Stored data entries
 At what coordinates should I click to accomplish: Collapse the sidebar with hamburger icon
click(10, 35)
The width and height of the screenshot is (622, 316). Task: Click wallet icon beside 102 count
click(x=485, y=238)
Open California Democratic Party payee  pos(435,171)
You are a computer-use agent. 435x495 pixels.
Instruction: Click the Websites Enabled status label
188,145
---
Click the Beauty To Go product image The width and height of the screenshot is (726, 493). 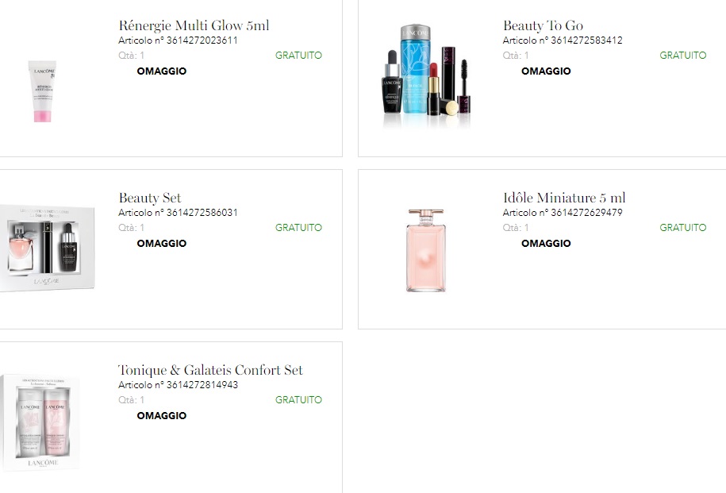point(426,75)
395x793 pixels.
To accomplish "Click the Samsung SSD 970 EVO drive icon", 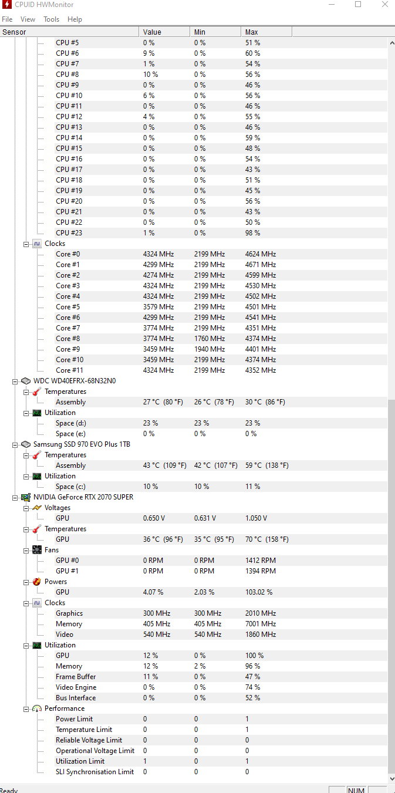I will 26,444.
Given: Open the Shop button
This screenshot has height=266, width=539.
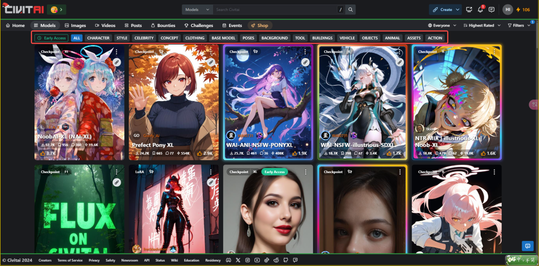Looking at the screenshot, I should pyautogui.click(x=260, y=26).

= What is expected =
Go through the entries and copy every line with "pixels".

= Output of the task =
You are a computer-use agent. 435x495 pixels.
395x793 pixels.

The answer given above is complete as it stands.